Informed consent was obtained from all cases who had an opportunity to approve the manuscript.

Funding statement

Not applicable.

Use of artificial intelligence tools

None declared.

Data availability

The findings of this study are based on sequence data associated with 68 sequences available on GISAID (EPI_SET_250311wc) and 82 sequences on GenBank up to 5 December 2024. GISAID sequences are accessible at doi.org/10.55876/gis8.250311wc (see the Supplemental Table).

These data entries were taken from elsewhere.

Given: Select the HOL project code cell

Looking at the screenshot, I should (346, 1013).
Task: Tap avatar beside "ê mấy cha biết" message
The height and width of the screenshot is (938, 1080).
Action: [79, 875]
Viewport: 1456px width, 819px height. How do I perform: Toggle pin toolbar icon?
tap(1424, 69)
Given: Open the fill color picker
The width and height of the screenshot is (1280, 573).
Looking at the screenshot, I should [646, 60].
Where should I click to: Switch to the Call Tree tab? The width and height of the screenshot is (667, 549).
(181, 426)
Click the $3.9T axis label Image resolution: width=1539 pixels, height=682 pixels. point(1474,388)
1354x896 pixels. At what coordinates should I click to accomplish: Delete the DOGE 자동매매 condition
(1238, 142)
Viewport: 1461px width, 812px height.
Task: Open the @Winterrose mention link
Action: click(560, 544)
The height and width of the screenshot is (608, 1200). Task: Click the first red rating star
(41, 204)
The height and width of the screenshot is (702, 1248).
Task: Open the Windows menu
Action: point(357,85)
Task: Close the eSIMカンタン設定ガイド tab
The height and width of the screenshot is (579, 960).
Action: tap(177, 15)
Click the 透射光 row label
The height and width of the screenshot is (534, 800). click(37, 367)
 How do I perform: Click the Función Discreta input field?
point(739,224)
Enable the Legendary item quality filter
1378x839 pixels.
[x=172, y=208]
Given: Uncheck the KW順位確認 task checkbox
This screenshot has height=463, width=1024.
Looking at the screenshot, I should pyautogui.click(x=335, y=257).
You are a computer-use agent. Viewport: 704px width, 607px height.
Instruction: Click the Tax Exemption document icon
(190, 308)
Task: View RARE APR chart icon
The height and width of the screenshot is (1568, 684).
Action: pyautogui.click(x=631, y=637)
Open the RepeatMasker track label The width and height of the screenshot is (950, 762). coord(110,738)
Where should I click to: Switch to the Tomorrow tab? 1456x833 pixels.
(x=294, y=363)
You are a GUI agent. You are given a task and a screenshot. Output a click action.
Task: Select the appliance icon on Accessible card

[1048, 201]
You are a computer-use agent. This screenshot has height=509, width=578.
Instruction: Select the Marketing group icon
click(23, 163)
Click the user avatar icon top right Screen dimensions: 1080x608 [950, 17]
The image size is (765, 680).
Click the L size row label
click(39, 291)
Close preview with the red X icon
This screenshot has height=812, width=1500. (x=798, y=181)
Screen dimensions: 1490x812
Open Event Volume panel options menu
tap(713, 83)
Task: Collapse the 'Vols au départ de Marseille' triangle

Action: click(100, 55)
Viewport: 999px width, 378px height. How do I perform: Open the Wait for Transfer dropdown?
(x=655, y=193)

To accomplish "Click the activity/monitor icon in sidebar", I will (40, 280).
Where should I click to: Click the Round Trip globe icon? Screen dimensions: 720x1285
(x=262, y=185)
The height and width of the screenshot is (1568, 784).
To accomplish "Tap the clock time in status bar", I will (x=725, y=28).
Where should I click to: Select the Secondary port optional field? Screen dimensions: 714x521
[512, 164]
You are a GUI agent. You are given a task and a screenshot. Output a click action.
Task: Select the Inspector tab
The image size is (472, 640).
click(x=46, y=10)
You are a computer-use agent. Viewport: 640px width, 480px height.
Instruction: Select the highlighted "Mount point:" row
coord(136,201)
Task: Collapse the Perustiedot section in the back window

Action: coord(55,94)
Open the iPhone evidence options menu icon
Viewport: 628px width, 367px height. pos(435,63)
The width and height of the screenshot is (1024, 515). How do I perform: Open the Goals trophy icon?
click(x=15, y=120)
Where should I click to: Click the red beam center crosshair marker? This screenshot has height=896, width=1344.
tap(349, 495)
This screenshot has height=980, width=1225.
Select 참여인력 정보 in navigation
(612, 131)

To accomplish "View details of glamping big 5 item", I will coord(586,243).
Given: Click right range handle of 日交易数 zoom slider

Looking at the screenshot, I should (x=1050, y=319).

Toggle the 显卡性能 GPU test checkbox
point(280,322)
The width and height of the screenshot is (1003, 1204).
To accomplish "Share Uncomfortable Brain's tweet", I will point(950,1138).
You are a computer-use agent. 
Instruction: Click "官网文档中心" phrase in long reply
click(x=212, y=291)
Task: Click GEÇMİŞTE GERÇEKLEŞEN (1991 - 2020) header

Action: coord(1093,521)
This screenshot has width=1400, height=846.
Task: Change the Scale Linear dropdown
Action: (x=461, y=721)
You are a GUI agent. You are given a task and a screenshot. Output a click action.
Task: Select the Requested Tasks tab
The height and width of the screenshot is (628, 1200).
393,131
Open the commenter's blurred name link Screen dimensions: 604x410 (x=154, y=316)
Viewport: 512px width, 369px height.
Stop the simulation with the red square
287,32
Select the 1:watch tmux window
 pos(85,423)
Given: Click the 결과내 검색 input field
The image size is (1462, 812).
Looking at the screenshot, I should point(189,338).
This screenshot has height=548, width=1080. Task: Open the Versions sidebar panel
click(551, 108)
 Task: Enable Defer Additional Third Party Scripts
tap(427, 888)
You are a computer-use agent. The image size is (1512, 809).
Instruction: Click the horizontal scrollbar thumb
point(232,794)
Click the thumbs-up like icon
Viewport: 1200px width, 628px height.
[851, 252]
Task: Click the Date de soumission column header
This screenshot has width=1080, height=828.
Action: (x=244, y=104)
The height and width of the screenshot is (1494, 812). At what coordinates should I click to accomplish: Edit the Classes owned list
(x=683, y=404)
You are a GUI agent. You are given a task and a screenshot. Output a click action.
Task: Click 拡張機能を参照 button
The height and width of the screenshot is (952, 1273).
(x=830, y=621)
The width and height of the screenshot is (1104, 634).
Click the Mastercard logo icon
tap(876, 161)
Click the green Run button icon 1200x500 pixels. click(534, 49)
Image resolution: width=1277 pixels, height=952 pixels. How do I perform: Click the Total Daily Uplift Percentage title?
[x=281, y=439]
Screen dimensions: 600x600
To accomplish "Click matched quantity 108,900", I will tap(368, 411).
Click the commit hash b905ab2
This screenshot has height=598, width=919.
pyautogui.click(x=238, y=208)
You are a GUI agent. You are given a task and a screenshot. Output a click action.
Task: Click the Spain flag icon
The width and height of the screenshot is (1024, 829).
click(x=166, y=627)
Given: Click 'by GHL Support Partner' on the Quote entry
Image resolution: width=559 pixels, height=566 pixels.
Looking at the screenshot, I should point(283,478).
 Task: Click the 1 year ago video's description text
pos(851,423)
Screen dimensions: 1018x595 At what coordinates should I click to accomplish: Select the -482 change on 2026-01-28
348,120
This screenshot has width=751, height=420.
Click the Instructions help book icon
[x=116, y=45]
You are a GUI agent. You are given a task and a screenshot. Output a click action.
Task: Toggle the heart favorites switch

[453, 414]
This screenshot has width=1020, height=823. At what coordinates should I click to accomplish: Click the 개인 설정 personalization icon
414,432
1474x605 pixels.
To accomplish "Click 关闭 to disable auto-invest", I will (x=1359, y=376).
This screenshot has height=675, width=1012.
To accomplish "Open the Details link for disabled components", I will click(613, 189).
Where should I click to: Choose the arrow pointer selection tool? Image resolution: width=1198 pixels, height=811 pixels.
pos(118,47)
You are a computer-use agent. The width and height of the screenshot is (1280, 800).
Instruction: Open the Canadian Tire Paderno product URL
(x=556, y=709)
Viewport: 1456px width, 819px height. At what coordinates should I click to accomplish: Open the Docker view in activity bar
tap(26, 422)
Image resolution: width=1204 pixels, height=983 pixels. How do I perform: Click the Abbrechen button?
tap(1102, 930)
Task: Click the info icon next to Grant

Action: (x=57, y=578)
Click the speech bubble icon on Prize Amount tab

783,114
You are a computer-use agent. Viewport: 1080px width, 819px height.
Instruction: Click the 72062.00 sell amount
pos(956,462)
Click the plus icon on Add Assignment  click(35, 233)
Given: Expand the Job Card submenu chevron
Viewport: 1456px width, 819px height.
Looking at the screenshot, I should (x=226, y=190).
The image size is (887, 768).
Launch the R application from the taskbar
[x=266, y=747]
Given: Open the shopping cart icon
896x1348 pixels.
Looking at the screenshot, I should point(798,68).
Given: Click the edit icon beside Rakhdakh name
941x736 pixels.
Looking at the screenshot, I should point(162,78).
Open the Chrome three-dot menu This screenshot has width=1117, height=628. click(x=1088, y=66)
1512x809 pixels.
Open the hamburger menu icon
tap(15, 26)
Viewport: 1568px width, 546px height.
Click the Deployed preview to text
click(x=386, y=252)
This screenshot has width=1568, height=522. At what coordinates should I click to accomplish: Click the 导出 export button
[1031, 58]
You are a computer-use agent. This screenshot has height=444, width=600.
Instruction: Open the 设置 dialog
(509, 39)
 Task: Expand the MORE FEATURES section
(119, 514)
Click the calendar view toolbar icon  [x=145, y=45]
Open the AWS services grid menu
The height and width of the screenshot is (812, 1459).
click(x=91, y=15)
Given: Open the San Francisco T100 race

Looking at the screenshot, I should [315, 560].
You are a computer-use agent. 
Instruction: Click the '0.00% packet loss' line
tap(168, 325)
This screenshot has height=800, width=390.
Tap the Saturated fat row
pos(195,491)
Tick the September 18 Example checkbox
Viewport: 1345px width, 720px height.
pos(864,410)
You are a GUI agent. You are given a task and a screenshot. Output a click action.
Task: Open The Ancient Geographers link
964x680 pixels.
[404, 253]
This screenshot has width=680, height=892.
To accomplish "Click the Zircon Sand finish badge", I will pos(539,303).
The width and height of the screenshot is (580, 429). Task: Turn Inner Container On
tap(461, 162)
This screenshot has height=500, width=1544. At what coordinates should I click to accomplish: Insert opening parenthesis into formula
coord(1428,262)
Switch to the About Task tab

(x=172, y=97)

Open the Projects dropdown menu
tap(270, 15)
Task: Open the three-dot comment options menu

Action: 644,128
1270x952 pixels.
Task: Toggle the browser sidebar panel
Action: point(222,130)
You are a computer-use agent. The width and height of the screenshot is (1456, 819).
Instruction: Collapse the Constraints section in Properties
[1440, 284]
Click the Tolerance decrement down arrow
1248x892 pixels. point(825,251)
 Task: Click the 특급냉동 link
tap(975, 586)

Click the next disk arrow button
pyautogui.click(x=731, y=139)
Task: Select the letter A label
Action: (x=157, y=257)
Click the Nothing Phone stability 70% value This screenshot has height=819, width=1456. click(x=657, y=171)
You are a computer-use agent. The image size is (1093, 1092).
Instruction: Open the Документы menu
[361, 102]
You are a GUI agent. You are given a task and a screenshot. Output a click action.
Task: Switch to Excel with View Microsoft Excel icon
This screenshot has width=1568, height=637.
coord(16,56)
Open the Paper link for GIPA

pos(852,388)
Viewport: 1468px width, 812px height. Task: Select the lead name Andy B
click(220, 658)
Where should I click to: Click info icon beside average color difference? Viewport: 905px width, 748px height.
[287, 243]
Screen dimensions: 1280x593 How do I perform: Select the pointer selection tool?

Additional data are available upon reasonable request.

Acknowledgements

The authors would like to thank the following for their invaluable contributions:

Special thanks to the cases for granting permission to publish this manuscript, recognising the challenging experience, this was for them, and the public health benefit in sharing the learning on this emerging infection.

Thanks go to the UKHSA London, and Yorkshire and Humber health protection teams, NHS England Airborne High Consequence Infectious Diseases Network, NHS and ambulance services for their prompt responses. We highly appreciate the great effort by all those at the hospitals that provided care to the patients. Thanks to the UKHSA Travel Health and International Health Regulation (IHR) team for taking the lead in international communication.

We gratefully acknowledge all data contributors, i.e., the Authors and their Originating laboratories responsible for obtaining the specimens, and their Submitting laboratories for generating the genetic sequence and metadata and sharing via the GISAID Initiative, on which this research is based.

Supplementary Data

Supplement

Conflict of interest: None declared.

Authors’ contributions: MIA, GA and MK wrote the initial draft of the manuscript. GA, MK, WW and MC were directors of the national incident management team (IMT) which coordinated the overall case and contact management. ST and GO’H led the clinical cell. GH and EH led field epidemiological investigations. NG contributed the phylogenetic analysis. EG provided technical secretariat. SPu provided genome sequencing. SP and HE led the public health case management, contact tracing and follow-up. NCG, AB, CH and TR provided expert diagnostic and virology advice from the Imported Fever Service and Rare and Imported Pathogens Laboratory (RIPL). AT, GO’H, JD, EW, AA and BAP provided clinical care for the cases. MB chaired the NHS England Airborne HCID Network which coordinated clinical care for the cases. SH is chief medical advisor to UKHSA and led outbreak response. All authors reviewed and approved the final version of the manuscript.